Son dossier personnel, conservé aux Archives Nationales, atteste « d’un grand sérieux. Les antécédents de Monsieur Collet sont irréprochables. Sa conduite, privée et publique, est à l’abri de toute critique. Il professe des opinions républicaines » répondit le préfet du Gard au ministre des cultes, le 27 juillet 1897 (citation empruntée à l’ouvrage de Jean-Yves Carluer : Protestants et Bretons).
Un procès délocalisé à Rennes
En 1897, la France est déchirée par l’affaire Dreyfus : on pourra rafraîchir ses souvenirs scolaires en allant visiter aux Champs libres (musée de Bretagne à Rennes) l’exposition permanente abondamment illustrée d’images, de films et de lettres qui lui est consacrée. Le capitaine Dreyfus avait été injustement condamné pour trahison en 1894, uniquement à cause de ses origines juives, et déporté en Guyane.

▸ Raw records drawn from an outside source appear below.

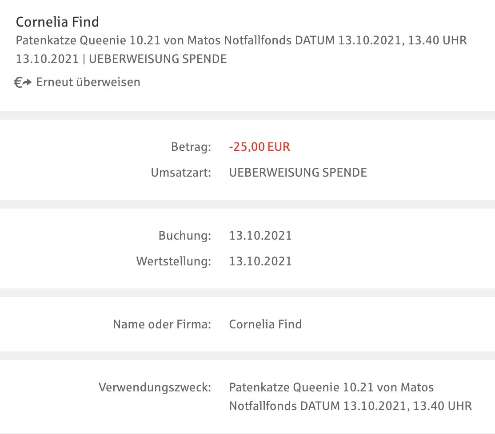Click the euro transfer arrow icon

point(23,82)
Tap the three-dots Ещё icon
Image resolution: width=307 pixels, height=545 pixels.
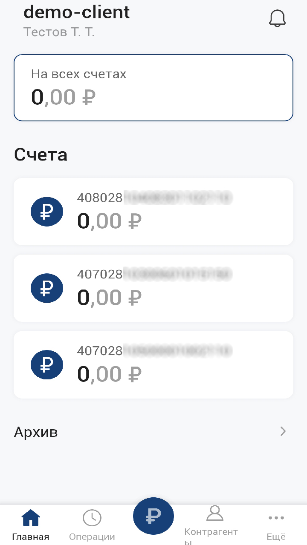(x=276, y=518)
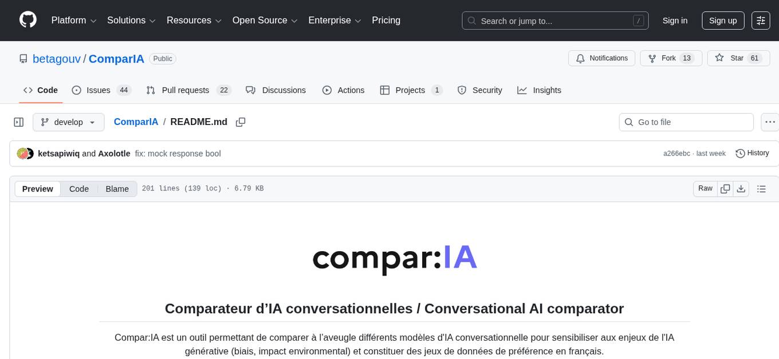The height and width of the screenshot is (359, 779).
Task: Star the ComparIA repository
Action: (x=735, y=58)
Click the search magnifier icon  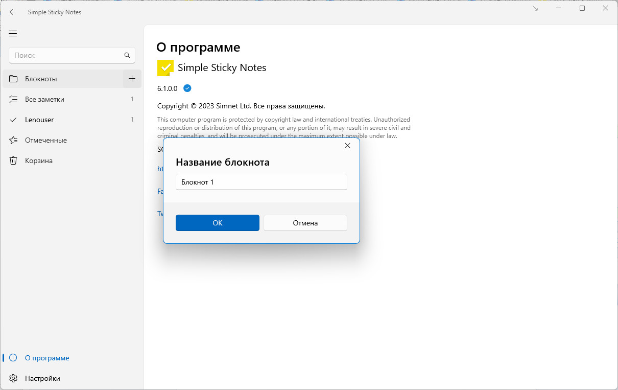point(127,55)

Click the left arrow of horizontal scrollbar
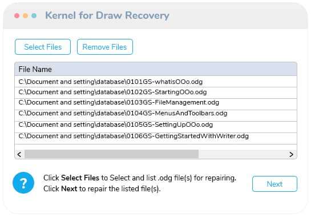click(19, 154)
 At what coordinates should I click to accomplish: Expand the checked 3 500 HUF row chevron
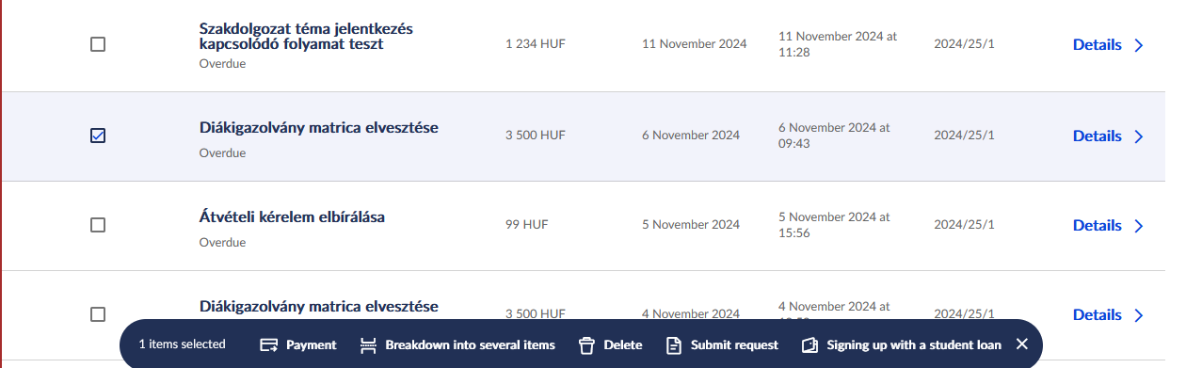(x=1139, y=136)
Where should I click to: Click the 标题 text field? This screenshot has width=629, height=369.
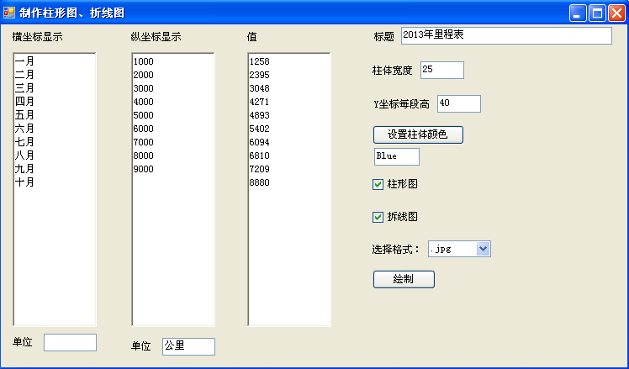pyautogui.click(x=505, y=35)
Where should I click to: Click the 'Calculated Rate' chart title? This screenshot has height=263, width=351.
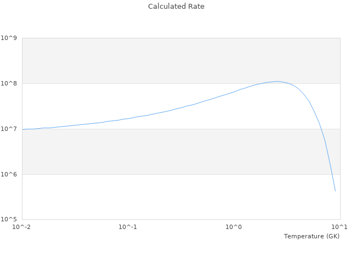pos(176,7)
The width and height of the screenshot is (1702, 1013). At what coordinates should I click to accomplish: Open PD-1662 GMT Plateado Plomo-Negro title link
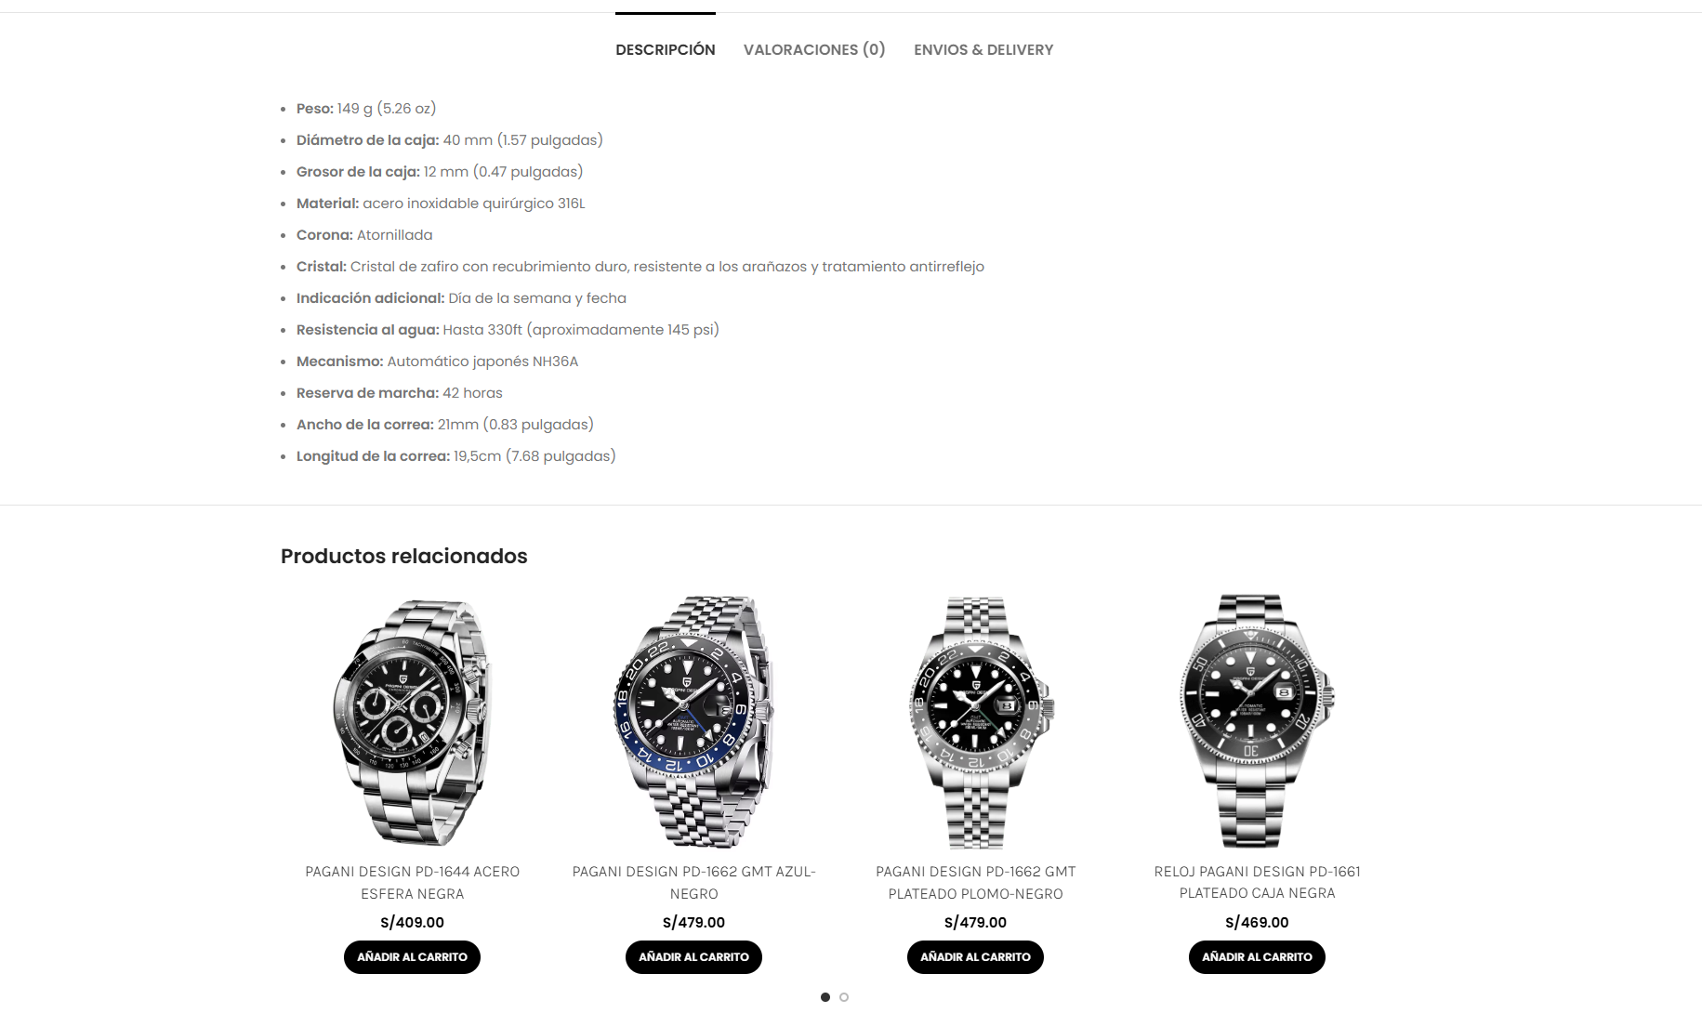(x=975, y=883)
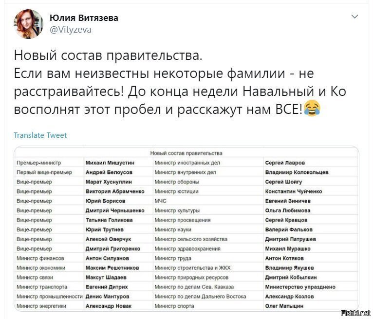This screenshot has width=373, height=319.
Task: Select the name Татьяна Голикова
Action: tap(109, 220)
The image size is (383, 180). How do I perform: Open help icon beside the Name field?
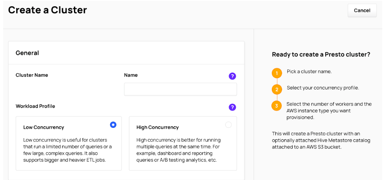[x=232, y=76]
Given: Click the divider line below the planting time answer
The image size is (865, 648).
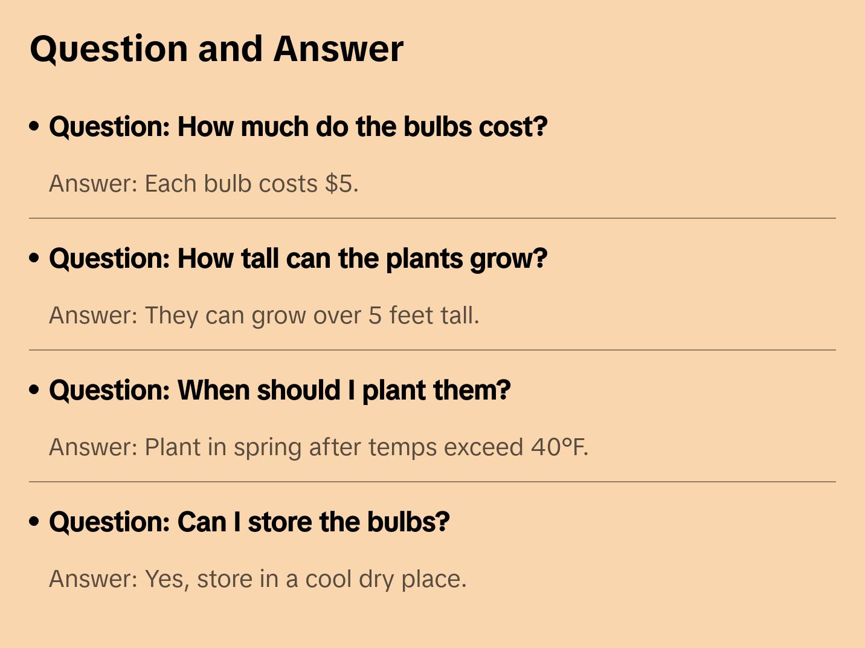Looking at the screenshot, I should point(433,482).
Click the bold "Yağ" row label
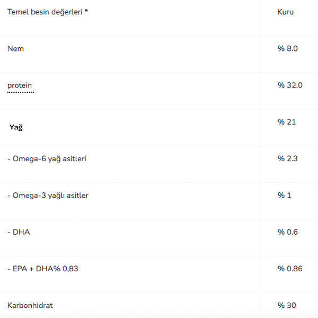This screenshot has height=318, width=318. 16,127
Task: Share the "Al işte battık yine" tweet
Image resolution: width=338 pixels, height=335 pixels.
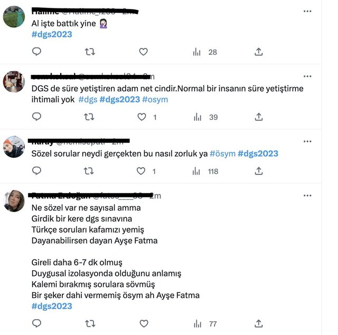Action: click(x=259, y=52)
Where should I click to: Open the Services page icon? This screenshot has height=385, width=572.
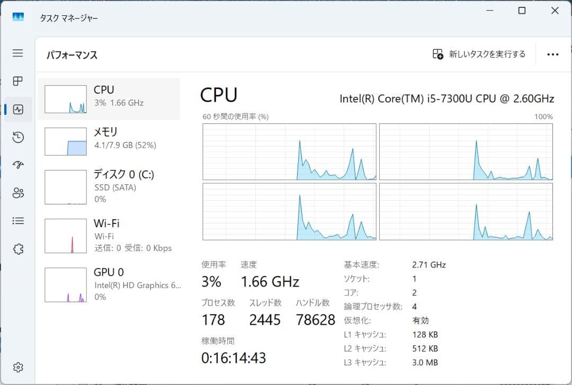point(17,248)
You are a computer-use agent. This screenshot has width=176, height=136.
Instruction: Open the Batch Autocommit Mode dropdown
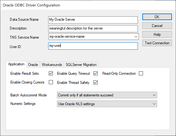[x=107, y=95]
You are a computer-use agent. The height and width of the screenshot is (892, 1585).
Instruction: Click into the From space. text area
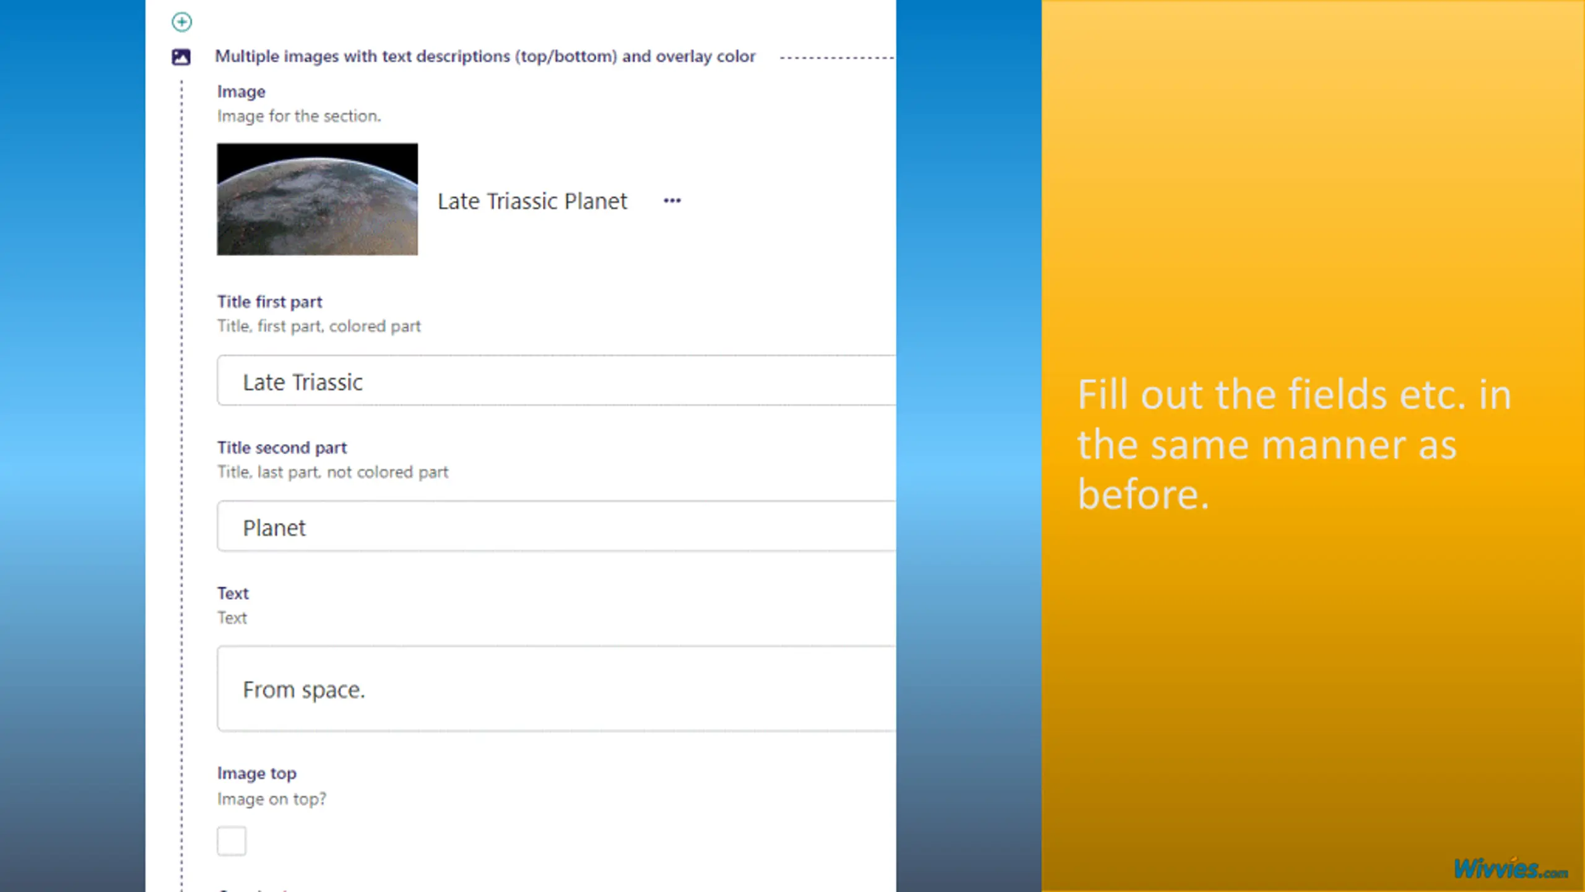pos(555,689)

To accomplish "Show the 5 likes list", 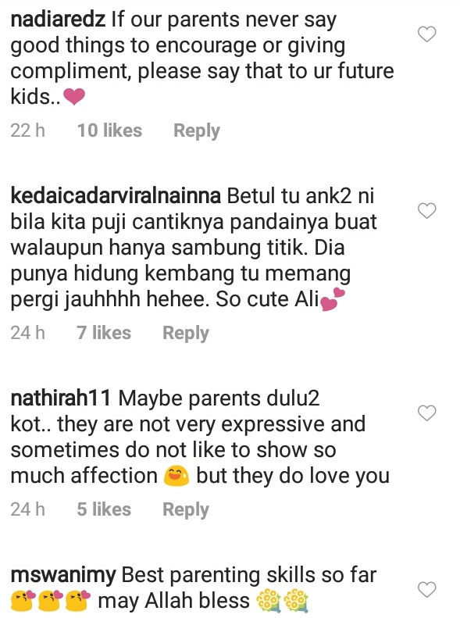I will pyautogui.click(x=104, y=509).
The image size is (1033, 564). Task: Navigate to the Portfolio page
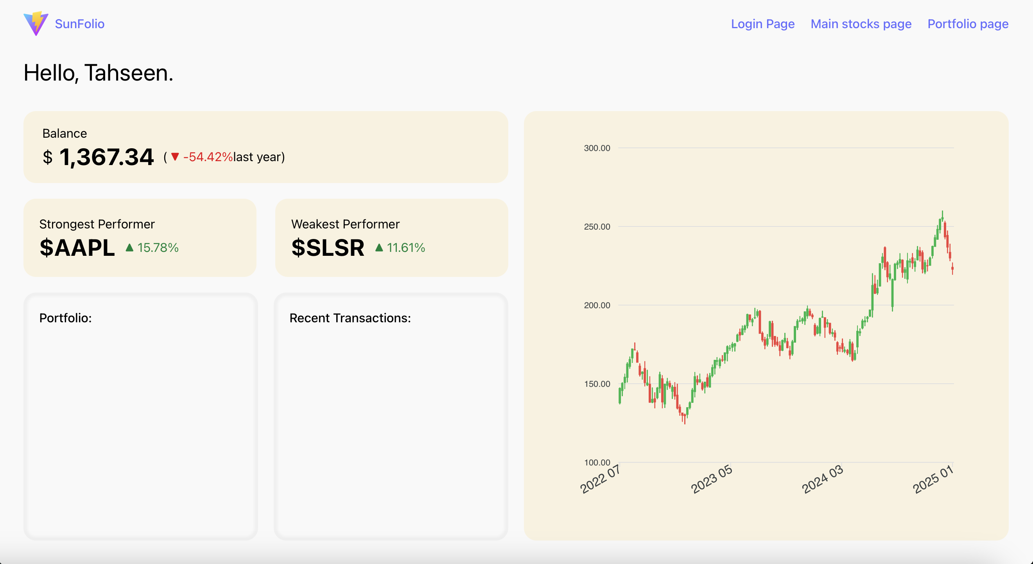[968, 24]
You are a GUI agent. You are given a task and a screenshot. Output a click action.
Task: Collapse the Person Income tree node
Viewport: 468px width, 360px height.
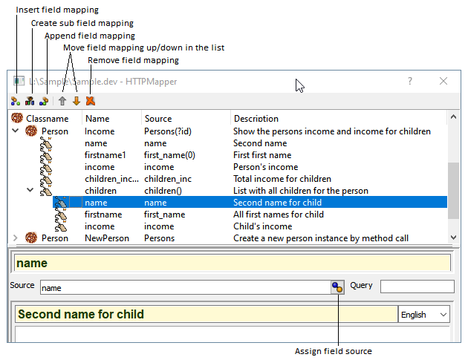[16, 131]
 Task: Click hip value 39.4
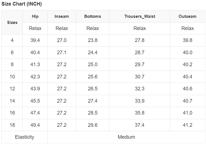point(35,40)
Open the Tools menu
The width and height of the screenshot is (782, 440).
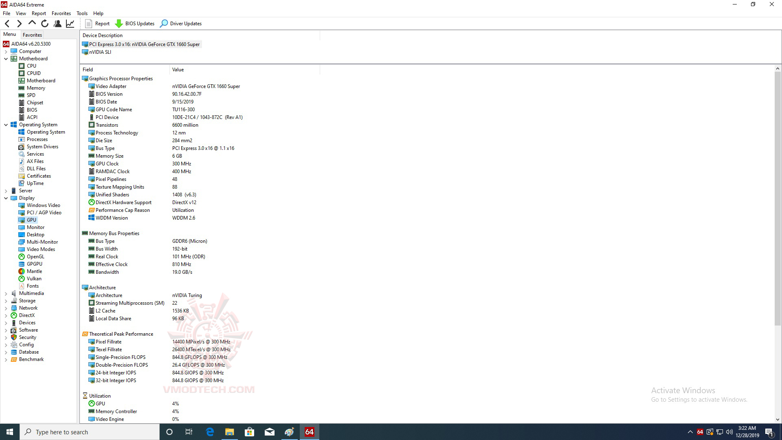pyautogui.click(x=82, y=13)
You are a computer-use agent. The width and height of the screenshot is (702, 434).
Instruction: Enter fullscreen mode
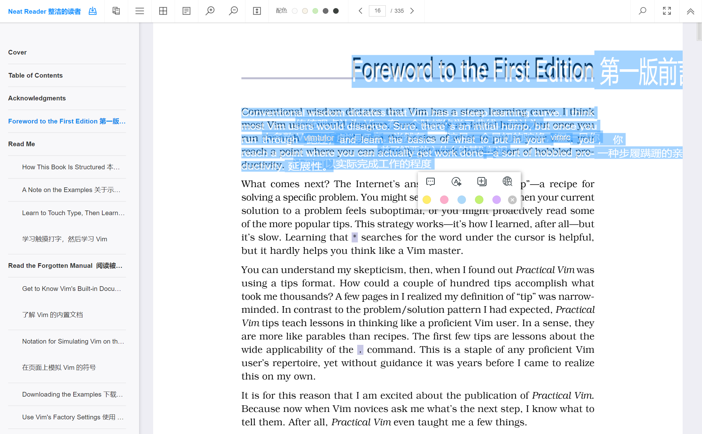click(x=667, y=11)
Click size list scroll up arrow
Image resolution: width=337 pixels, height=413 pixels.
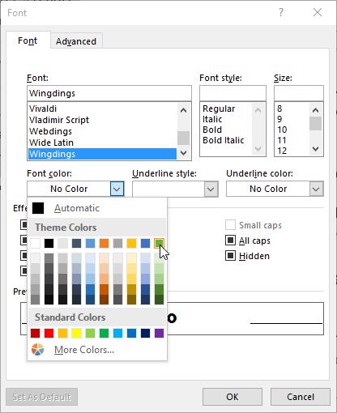point(315,110)
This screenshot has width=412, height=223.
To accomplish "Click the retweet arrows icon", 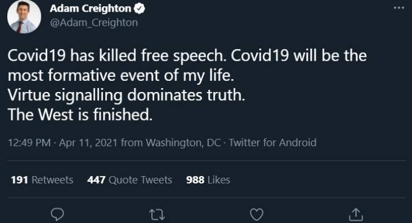I will pos(156,214).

Un comité de soutien où figuraient Émile Zola et des notabilités protestantes comme le sénateur alsacien Scheurer-Kaestner réussit à obtenir un premier procès en révision, que le gouvernement délocalisa à Rennes, ville qui avait la réputation d’être calme.
La petite communauté protestante de Bretagne avait généralement pris le parti de Dreyfus, notamment à Rennes ; Paul Collet est un des membres fondateurs de la section rennaise de la Ligue des Droits de l’Homme, avec deux de ses paroissiens, Vignols et Schoeffer, en janvier 1899 (La Bretagne et l’affaire Dreyfus, de Jean Guiffan, éditions Terre de Brume 1999). Pour autant les protestants ont une manifestation modérée, qui sonne aussi comme un appel à la raison.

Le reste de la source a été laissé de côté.